Options is a 1975 absurdist science fiction novel by American writer Robert Sheckley, published in paperback by Pyramid Books. The first British edition appeared in 1977, and a French translation was published in 1979.

The story is ostensibly about a marooned space traveller's attempt to get a spare part for his starship, the Intrepid III. He has a robotic guard, programmed to guard him against all planetary dangers. But soon he discovers that the robot has not been programmed for the planet where they are, with comic results.

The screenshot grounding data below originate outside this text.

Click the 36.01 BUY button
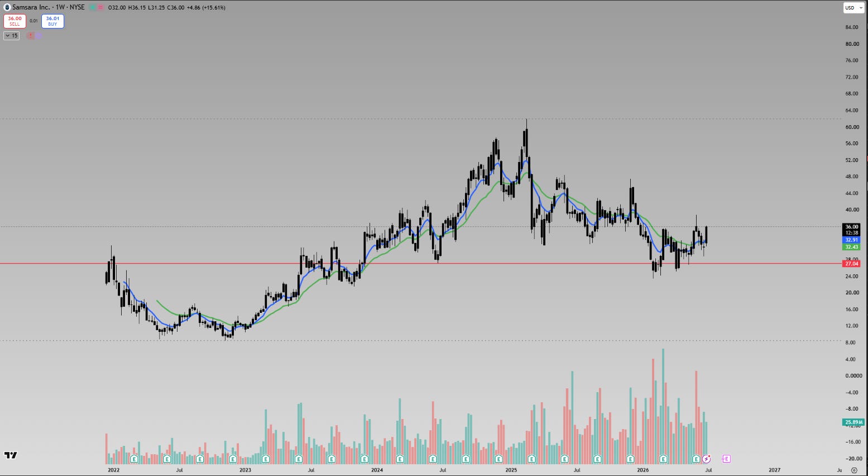coord(52,21)
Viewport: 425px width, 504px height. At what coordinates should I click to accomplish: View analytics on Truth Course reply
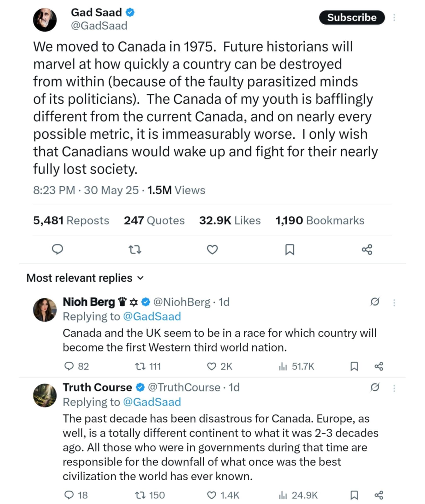tap(283, 495)
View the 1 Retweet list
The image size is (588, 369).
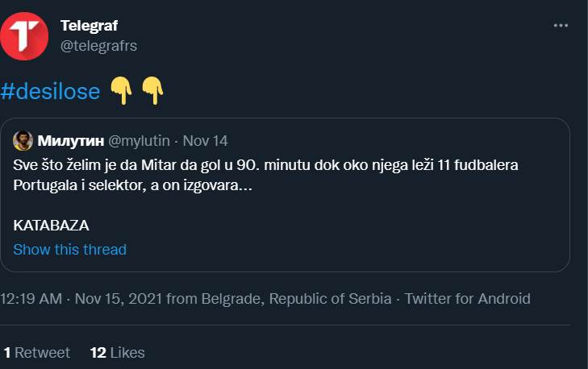click(37, 352)
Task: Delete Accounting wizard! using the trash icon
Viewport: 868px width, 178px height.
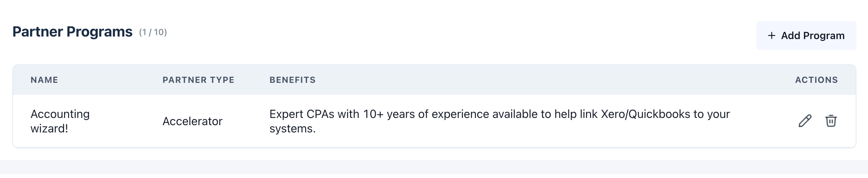Action: pos(831,121)
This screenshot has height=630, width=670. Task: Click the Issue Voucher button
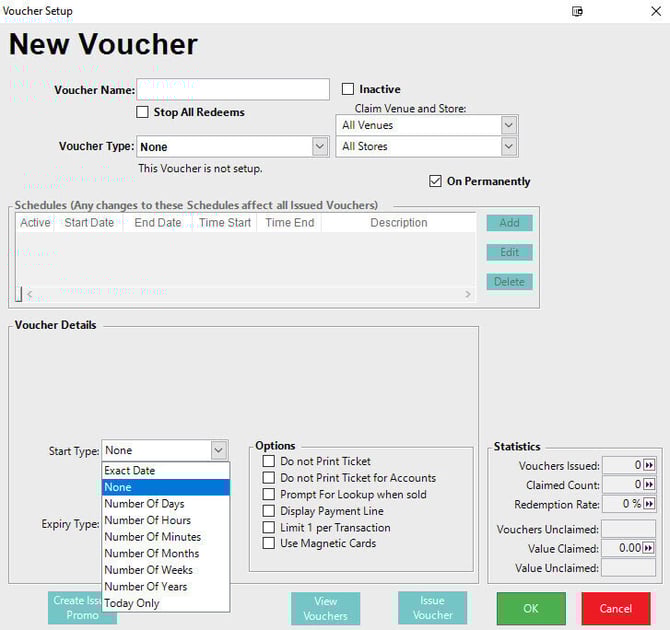[x=432, y=608]

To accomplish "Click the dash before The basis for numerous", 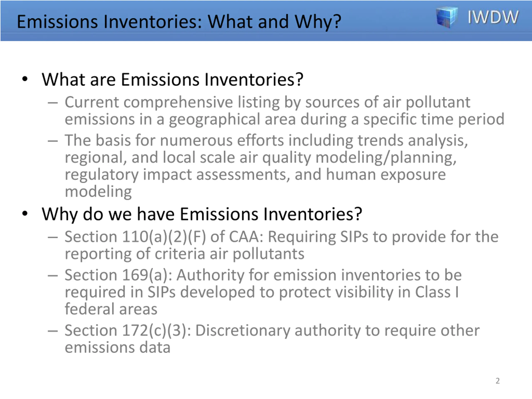I will tap(53, 141).
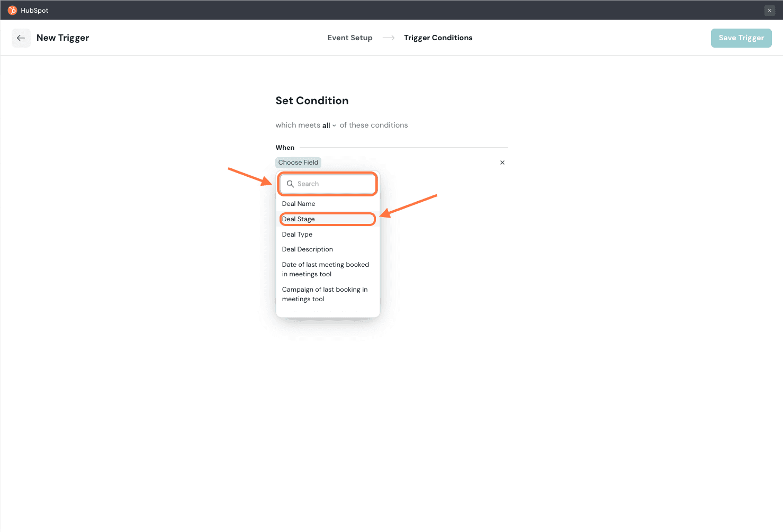The width and height of the screenshot is (783, 532).
Task: Choose the Deal Stage option
Action: click(299, 219)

However, the narrative later descends into a mass of diversions, non-sequiturs and meditations on the nature of authorship. Eventually the diversions take over the book to the extent that the author openly introduces an increasingly bizarre succession of deus ex machina in an attempt to get the novel back on track, but eventually admits defeat.

==Reception==
Spider Robinson reviewed the novel favorably, declaring that although Sheckley deliberately broke most of the rules for successful storytelling, Options was "hilarious... an exploding cigarette, a velvet banana, a bearded tractor, a Presbyterian platypus."

Dave Langford reviewed Options for White Dwarf #86, and stated that "the author is 'unable' to construct a credible plot device to save the situation. Lots of fun but, for obvious reasons, not much plot."